If the seed mean size is 50 microns and batch time is 1 hour, 22 of the 32 systems require 10% or lower seed loading to effectively inhibit nucleation (so that the nucleated mass is 1% of the seed-grown mass) after application of a constant growth trajectory. However, when the seed mean size is 200 microns, nucleation be suppressed with a seed loading less than 10 % in only four cases. Furthermore, increasing the batch time does not provide a significant benefit for most systems.

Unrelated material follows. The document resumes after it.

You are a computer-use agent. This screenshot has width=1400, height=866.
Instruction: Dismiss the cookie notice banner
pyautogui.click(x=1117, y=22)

Though the kinetic models considered are relatively simple (size- and temperature-dependence of kinetic parameters as well as breakage and aggregation are neglected), this work provides understanding for optimal seeding and growth rate control policy for many chemical systems which can serve as a basis for understanding general trends and outliers in the synthesis of batch crystallization recipes.

References

Garside, J.; Shah, M. B., Crystallization kinetics from MSMPR crystallizers. Industrial & Engineering Chemistry Process Design and Development 1980, 19 (4), 509-514.

Ward, J. D.; Yu, C. C.; Doherty, M. F., A new framework and a simpler method for the development of batch crystallization recipes. AIChE journal 2011, 57 (3), 606-617.

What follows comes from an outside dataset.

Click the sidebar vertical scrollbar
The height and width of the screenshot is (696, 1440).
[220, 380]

Randolph, A. D., Theory of particulate processes: analysis and techniques of continuous crystallization. Academic Press: New York, 1971.

Vollmer, U.; Raisch, J., Control of batch crystallization—A system inversion approach. Chemical Engineering and Processing: Process Intensification 2006, 45 (10), 874-885.

Hofmann, S.; Raisch, J. In Application of optimal control theory to a batch crystallizer using orbital flatness, 16th Nordic Process Control Workshop, Lund, Sweden, 2010; pp 25-27.

Tseng, Y.-T.; Pan, H.-J.; Ward, J. D., Pareto-optimal fronts for simple crystallization systems using Pontryagin’s minimum principle. Industrial & Engineering Chemistry Research 2019, 58 (31), 14239-14251.

Nagy, Z. K., Crystallization Control Approaches and Models. In Engineering Crystallography: From Molecule to Crystal to Functional Form, Springer: 2017; pp 289-300.

Tseng, Y. T.; Ward, J. D., Critical seed loading from nucleation kinetics. AIChE Journal 2014, 60 (5), 1645-1653.